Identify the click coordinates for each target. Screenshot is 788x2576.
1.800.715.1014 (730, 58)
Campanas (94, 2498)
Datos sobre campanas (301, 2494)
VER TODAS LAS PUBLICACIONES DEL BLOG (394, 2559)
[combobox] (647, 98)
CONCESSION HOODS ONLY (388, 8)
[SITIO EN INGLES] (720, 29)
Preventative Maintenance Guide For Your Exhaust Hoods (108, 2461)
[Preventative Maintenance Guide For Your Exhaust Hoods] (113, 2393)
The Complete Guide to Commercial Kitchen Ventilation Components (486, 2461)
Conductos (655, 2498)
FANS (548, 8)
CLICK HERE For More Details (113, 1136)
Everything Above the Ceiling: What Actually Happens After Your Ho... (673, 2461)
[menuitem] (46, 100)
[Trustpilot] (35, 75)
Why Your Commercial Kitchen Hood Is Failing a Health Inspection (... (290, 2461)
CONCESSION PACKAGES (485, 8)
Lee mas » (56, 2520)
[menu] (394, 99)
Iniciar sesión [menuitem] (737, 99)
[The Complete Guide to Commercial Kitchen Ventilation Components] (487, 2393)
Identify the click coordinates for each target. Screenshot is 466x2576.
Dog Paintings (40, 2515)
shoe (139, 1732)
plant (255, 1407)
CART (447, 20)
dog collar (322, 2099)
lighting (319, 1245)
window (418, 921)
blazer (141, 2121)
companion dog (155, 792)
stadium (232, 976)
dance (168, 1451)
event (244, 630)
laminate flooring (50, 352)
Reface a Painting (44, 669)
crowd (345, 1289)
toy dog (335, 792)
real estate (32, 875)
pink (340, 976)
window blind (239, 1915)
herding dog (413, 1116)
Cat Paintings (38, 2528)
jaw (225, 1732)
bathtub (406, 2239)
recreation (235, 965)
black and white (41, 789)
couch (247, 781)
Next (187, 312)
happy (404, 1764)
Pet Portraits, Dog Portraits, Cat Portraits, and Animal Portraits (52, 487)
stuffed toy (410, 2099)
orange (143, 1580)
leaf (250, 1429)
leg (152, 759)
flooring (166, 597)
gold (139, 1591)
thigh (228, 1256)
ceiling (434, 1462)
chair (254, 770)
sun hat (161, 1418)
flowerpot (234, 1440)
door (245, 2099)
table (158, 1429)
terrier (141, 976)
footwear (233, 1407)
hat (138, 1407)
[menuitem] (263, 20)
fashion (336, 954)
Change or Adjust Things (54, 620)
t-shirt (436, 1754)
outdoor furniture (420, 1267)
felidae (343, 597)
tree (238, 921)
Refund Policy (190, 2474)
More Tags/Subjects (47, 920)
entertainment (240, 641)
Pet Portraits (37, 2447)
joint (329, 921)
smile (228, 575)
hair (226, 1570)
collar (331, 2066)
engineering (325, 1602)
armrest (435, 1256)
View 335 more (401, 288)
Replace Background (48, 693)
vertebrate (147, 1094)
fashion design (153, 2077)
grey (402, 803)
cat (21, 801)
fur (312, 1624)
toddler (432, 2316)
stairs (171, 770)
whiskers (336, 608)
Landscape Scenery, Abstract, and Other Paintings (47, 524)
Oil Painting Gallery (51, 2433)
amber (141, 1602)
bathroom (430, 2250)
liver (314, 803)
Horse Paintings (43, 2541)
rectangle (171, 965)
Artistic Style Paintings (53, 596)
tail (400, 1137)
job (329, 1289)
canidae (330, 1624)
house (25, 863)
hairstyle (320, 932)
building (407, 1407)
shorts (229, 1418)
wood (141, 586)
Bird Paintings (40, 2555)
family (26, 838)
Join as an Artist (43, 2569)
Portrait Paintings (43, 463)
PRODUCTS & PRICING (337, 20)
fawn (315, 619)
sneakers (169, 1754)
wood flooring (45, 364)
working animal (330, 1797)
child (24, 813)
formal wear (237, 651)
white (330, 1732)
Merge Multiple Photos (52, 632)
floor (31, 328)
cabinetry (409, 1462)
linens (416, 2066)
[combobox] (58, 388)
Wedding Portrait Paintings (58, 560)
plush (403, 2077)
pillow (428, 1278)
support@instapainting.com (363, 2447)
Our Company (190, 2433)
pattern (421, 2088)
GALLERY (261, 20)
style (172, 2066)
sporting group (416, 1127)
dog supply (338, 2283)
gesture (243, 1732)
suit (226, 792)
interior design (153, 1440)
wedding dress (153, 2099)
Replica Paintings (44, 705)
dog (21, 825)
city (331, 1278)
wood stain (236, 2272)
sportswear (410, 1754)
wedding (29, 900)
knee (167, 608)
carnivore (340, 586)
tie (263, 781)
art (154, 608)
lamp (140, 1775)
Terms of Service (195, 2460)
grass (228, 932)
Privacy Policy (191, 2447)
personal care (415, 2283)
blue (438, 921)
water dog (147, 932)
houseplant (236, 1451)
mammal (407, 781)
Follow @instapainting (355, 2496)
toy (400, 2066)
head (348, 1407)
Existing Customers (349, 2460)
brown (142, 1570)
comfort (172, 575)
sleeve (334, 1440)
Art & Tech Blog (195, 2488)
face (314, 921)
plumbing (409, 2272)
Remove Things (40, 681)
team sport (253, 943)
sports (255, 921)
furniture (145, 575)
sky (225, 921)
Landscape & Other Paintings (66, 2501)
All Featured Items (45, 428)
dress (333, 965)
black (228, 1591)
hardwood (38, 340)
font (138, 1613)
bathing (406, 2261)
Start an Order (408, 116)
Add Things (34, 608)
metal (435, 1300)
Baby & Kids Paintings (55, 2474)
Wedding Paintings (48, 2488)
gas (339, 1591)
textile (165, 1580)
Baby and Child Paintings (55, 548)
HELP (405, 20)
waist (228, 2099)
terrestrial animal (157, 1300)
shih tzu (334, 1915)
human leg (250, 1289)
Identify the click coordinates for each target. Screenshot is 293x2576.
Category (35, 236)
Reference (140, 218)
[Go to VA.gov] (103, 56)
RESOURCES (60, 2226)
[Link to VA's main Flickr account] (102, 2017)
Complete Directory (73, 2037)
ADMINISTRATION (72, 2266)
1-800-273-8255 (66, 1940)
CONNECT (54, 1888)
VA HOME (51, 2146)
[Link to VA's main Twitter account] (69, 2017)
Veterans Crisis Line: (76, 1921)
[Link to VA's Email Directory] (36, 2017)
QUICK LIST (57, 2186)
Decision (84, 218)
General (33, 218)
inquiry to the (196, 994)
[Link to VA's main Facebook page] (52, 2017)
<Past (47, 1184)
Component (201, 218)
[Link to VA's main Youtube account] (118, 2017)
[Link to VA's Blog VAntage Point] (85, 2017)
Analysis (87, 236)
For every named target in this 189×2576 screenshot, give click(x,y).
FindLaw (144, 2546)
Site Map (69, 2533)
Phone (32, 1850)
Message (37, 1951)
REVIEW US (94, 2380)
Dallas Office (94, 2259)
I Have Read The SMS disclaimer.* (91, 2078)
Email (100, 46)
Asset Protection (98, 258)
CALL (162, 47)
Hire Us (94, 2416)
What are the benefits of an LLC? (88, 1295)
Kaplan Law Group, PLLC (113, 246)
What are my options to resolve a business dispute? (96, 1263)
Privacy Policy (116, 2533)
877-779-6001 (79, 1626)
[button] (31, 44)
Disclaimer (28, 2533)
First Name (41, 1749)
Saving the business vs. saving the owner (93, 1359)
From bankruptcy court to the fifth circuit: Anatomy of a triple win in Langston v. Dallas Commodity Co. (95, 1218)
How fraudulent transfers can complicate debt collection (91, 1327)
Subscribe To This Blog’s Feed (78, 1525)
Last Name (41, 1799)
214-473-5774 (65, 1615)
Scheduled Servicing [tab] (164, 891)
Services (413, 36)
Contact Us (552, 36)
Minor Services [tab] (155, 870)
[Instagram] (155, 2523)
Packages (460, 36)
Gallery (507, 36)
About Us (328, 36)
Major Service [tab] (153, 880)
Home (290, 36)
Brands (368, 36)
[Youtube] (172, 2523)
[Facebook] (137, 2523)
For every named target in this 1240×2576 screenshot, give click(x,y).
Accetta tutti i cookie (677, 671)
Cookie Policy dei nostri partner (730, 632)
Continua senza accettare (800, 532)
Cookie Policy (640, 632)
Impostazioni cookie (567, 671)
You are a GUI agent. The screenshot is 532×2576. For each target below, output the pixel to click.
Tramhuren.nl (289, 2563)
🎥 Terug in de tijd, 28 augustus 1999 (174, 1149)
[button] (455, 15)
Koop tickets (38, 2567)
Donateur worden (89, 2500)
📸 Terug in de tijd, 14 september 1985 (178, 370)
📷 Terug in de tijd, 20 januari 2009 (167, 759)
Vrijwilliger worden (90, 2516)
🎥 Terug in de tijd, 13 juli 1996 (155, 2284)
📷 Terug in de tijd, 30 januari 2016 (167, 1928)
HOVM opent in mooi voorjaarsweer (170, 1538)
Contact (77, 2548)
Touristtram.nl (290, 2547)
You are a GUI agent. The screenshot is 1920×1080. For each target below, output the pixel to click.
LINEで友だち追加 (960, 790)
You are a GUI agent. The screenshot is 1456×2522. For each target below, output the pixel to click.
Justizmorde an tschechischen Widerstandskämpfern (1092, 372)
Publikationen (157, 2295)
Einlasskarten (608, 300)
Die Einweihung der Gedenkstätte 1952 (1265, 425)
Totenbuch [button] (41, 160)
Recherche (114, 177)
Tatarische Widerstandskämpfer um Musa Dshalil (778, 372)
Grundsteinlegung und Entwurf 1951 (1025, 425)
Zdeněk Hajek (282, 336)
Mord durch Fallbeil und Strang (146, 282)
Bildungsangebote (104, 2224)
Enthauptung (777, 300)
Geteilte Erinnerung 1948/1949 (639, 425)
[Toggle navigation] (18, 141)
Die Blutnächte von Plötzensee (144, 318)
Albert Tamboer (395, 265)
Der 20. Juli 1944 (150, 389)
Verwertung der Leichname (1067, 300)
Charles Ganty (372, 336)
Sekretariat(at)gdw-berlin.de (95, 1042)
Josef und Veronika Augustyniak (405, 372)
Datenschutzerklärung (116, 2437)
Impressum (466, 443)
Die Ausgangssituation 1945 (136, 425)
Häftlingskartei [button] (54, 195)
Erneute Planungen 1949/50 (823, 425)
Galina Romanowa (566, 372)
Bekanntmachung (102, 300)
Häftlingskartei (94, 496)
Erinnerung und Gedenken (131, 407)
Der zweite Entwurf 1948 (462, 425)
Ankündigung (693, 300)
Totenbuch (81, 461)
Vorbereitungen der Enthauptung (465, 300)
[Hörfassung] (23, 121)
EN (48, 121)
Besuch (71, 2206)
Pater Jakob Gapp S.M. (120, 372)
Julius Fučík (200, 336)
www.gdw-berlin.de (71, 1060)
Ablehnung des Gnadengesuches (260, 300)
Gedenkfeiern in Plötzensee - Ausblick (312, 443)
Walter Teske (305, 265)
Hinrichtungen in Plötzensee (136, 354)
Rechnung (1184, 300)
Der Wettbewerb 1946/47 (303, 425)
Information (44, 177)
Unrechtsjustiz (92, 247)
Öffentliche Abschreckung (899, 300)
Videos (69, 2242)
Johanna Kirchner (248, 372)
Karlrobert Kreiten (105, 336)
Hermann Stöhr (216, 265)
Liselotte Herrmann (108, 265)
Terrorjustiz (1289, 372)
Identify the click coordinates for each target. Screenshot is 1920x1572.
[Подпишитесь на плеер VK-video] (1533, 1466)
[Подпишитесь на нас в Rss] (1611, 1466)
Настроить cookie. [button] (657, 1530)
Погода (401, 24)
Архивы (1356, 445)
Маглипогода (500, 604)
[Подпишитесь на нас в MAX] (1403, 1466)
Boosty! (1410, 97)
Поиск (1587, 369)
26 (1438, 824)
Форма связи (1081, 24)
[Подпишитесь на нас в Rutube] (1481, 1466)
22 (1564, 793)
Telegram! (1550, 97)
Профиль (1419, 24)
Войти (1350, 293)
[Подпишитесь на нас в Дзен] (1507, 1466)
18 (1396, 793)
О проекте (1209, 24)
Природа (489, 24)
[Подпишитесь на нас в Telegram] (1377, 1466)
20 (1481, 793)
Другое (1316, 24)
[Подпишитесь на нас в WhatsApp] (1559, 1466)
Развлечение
=-=-=
Restate word for word the lines of the data above, starting at the line containing "Contact (77, 2548)" and ending at the line containing "You are a GUI agent. The screenshot is 1456×2522.", both included, and nothing more.

◆ **WRITTEN ANSWER**:
Contact (77, 2548)
Touristtram.nl (290, 2547)
You are a GUI agent. The screenshot is 1920×1080. For each target below, output the pixel to click.
LINEで友だち追加 (960, 790)
You are a GUI agent. The screenshot is 1456×2522. For each target below, output the pixel to click.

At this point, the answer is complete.